# start of Records supplied

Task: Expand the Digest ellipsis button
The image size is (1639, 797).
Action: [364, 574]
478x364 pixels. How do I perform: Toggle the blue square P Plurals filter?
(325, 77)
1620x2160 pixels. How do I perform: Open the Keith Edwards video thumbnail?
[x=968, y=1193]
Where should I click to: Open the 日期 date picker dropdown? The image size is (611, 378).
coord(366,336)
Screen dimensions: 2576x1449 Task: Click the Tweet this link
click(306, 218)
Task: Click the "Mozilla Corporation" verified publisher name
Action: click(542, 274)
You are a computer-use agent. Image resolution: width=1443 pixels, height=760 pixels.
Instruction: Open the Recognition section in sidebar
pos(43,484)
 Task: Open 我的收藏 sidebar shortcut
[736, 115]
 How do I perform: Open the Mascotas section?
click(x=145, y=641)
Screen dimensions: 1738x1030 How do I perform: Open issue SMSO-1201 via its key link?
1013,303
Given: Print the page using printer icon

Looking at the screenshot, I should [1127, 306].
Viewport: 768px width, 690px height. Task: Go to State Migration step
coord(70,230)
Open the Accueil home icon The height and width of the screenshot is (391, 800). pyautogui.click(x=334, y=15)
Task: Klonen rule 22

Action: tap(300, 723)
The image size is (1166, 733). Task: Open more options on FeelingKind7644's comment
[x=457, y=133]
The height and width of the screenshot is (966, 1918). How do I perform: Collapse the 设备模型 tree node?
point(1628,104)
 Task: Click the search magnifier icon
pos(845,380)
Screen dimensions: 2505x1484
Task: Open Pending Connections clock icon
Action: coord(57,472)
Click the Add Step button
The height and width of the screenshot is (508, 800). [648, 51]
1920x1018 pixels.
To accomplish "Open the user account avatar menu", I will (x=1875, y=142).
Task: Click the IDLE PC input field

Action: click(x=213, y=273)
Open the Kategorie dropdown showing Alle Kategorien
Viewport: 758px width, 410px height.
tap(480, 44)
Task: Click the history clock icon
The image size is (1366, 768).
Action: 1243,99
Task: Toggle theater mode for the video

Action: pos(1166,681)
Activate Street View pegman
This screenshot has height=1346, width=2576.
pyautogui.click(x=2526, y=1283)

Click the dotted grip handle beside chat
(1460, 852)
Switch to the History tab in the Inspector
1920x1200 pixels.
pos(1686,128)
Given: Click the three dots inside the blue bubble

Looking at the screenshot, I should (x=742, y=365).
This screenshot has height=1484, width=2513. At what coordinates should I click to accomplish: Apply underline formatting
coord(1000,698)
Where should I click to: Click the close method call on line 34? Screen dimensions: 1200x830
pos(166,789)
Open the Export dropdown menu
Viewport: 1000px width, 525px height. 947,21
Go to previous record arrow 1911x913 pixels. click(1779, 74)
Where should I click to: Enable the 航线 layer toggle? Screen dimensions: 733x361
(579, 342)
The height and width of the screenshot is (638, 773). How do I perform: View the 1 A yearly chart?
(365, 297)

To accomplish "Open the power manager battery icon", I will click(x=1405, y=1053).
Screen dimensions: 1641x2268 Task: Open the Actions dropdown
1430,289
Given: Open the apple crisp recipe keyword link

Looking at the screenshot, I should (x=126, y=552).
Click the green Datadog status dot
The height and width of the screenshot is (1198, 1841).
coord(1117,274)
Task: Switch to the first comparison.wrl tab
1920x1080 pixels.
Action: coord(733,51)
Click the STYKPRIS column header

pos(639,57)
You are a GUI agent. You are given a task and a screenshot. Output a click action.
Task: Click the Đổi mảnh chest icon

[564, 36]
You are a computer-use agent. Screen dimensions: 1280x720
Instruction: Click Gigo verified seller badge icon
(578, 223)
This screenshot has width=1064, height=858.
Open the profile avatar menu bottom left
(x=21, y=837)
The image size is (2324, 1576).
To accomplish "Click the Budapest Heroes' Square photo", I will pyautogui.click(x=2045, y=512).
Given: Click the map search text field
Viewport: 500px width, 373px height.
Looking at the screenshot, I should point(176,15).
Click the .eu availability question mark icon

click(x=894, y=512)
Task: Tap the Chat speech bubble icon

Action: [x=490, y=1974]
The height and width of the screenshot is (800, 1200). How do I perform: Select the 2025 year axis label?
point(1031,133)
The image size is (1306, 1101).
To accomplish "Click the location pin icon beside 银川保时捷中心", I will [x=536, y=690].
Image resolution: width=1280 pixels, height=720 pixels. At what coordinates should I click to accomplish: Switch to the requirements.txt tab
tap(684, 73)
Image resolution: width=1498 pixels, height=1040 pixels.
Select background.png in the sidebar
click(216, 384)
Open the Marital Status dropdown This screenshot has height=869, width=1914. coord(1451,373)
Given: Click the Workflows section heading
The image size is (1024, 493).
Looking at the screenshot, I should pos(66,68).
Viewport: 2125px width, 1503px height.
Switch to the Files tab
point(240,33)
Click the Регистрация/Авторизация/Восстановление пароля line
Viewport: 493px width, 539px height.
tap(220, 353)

# end of Records supplied

Task brief
Copy out the lines starting with the line that contains "Screen dimensions: 2576x1449" and going on through the line that contains "coord(70,230)", character for character.

Solution to this exercise
Screen dimensions: 2576x1449 Task: Click the Tweet this link
click(306, 218)
Task: Click the "Mozilla Corporation" verified publisher name
Action: click(542, 274)
You are a computer-use agent. Image resolution: width=1443 pixels, height=760 pixels.
Instruction: Open the Recognition section in sidebar
pos(43,484)
 Task: Open 我的收藏 sidebar shortcut
[736, 115]
 How do I perform: Open the Mascotas section?
click(x=145, y=641)
Screen dimensions: 1738x1030 How do I perform: Open issue SMSO-1201 via its key link?
1013,303
Given: Print the page using printer icon

Looking at the screenshot, I should [1127, 306].
Viewport: 768px width, 690px height. Task: Go to State Migration step
coord(70,230)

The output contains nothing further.